WHAT YOU SHOULD DO »
The material below must be output exactly, line for line.

TASK INPUT »

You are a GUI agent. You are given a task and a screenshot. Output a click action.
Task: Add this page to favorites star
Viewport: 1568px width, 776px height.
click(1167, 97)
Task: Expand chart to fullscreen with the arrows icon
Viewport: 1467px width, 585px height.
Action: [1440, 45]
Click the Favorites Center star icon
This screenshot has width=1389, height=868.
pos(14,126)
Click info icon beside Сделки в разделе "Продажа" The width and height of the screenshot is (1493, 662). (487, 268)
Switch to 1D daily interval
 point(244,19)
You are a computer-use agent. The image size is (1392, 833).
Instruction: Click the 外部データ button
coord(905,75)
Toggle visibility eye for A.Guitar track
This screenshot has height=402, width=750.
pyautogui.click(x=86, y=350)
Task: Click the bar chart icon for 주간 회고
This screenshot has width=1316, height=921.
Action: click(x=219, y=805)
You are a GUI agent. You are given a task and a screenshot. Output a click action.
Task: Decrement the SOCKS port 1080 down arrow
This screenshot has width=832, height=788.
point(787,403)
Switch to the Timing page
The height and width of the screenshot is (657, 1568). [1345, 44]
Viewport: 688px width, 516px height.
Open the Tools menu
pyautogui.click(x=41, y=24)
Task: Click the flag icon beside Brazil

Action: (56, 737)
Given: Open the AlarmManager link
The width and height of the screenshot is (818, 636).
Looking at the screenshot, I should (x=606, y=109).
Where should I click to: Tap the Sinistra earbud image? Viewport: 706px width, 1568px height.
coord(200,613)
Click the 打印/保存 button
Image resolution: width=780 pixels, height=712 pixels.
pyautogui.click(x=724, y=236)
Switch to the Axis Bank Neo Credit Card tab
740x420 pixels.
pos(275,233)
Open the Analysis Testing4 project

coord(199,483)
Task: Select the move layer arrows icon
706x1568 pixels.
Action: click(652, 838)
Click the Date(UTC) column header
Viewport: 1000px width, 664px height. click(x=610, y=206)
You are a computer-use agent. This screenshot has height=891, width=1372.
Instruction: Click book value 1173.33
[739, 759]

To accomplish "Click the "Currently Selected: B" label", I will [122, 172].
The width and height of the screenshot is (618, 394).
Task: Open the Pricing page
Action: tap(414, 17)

RESULT OF THIS EXERCISE »
You are a GUI agent. You are given a task and a screenshot. Output a click action.
Task: Add this page to favorites star
Viewport: 1568px width, 776px height.
click(1167, 97)
Task: Expand chart to fullscreen with the arrows icon
Viewport: 1467px width, 585px height.
Action: [1440, 45]
Click the Favorites Center star icon
This screenshot has width=1389, height=868.
pos(14,126)
Click info icon beside Сделки в разделе "Продажа" The width and height of the screenshot is (1493, 662). (487, 268)
Switch to 1D daily interval
 point(244,19)
You are a computer-use agent. The image size is (1392, 833).
Instruction: Click the 外部データ button
coord(905,75)
Toggle visibility eye for A.Guitar track
This screenshot has height=402, width=750.
pyautogui.click(x=86, y=350)
Task: Click the bar chart icon for 주간 회고
This screenshot has width=1316, height=921.
Action: click(x=219, y=805)
You are a GUI agent. You are given a task and a screenshot. Output a click action.
Task: Decrement the SOCKS port 1080 down arrow
This screenshot has width=832, height=788.
point(787,403)
Switch to the Timing page
The height and width of the screenshot is (657, 1568). [1345, 44]
Viewport: 688px width, 516px height.
Open the Tools menu
pyautogui.click(x=41, y=24)
Task: Click the flag icon beside Brazil

Action: (56, 737)
Given: Open the AlarmManager link
The width and height of the screenshot is (818, 636).
Looking at the screenshot, I should (x=606, y=109).
Where should I click to: Tap the Sinistra earbud image? Viewport: 706px width, 1568px height.
coord(200,613)
Click the 打印/保存 button
Image resolution: width=780 pixels, height=712 pixels.
pyautogui.click(x=724, y=236)
Switch to the Axis Bank Neo Credit Card tab
740x420 pixels.
pos(275,233)
Open the Analysis Testing4 project

coord(199,483)
Task: Select the move layer arrows icon
706x1568 pixels.
Action: click(652, 838)
Click the Date(UTC) column header
Viewport: 1000px width, 664px height. click(x=610, y=206)
You are a computer-use agent. This screenshot has height=891, width=1372.
Instruction: Click book value 1173.33
[739, 759]

To accomplish "Click the "Currently Selected: B" label", I will [122, 172].
The width and height of the screenshot is (618, 394).
Task: Open the Pricing page
Action: tap(414, 17)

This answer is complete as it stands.